Currently serving as an advisor to the Congressional Psychedelic Therapy Caucus, Rex has presented at NIH psilocybin research series and maintains regular podcast contributions examining psychedelic research integrity, adverse experiences, and the intersection of pathology and mystical states.
Her personal history informs the book’s perspective. As daughter of two psychiatrists—her mother trained under Harvard psychologist Henry A. Murray, whose experiments reportedly influenced Theodore Kaczynski—Rex experienced childhood psychiatric treatment resulting in Complex PTSD. The memoir positions this experience within broader examination of systems claiming to heal while potentially deepening wounds.

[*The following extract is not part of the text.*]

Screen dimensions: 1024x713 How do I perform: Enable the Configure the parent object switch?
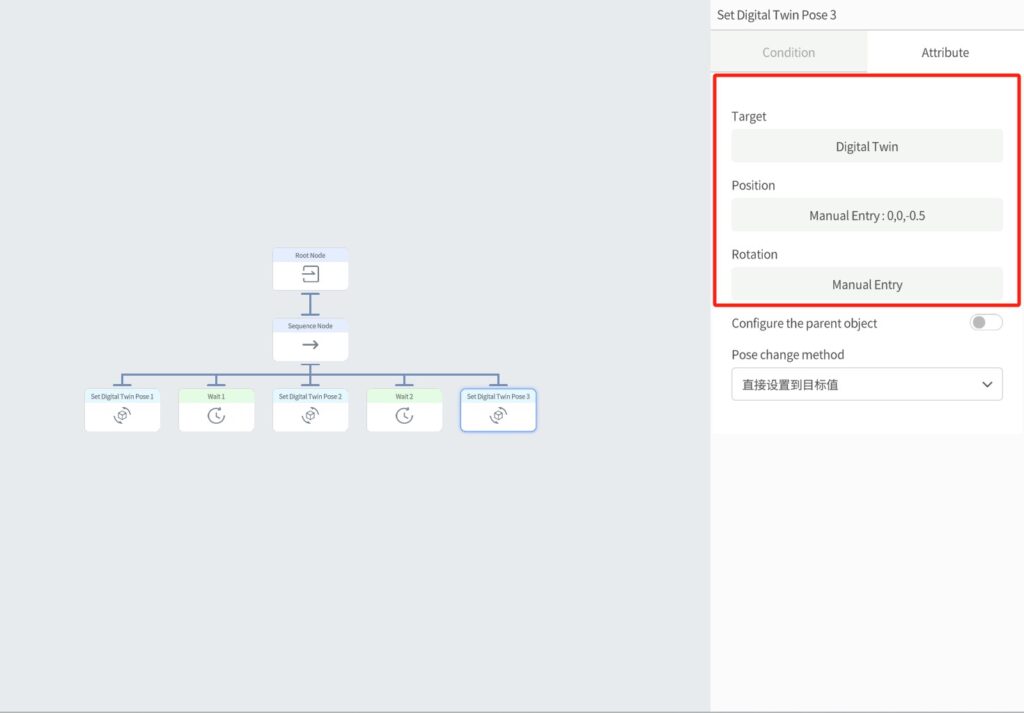985,322
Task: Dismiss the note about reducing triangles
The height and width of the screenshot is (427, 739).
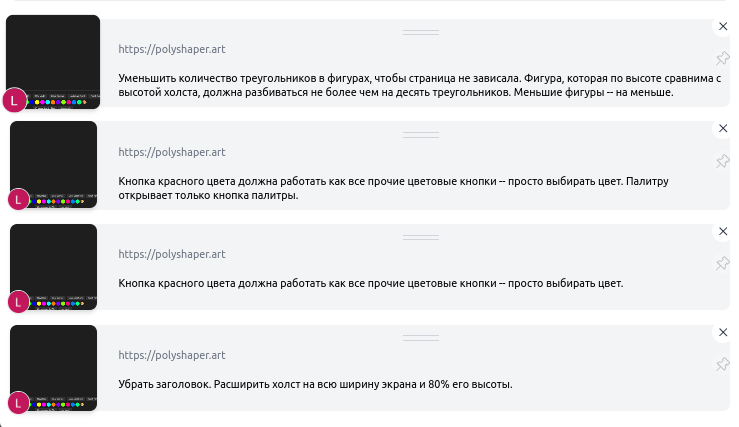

Asked about venture capital’s impact on trauma treatment, Rex offers unsparing assessment: “Commercialization is designed to create efficiencies of scale, maximizing throughput as though humans and healing were components of computing systems. By its nature, commercialization removes all of the curative humanistic and cultural ingredients from the experience in order to maximize profit. These include: community, authentic connections with other human beings, taking part in a ritual or sacramental curative process. All venture capital exists to do is to extract the maximum profit out of any material or any generative system, including human relationships and cultural practices. It is murderously destructive to institutions that serve precisely the people who stand to benefit most from psychedelic treatment, and voids any consideration of the aspects of the psychedelic experience which make us human.”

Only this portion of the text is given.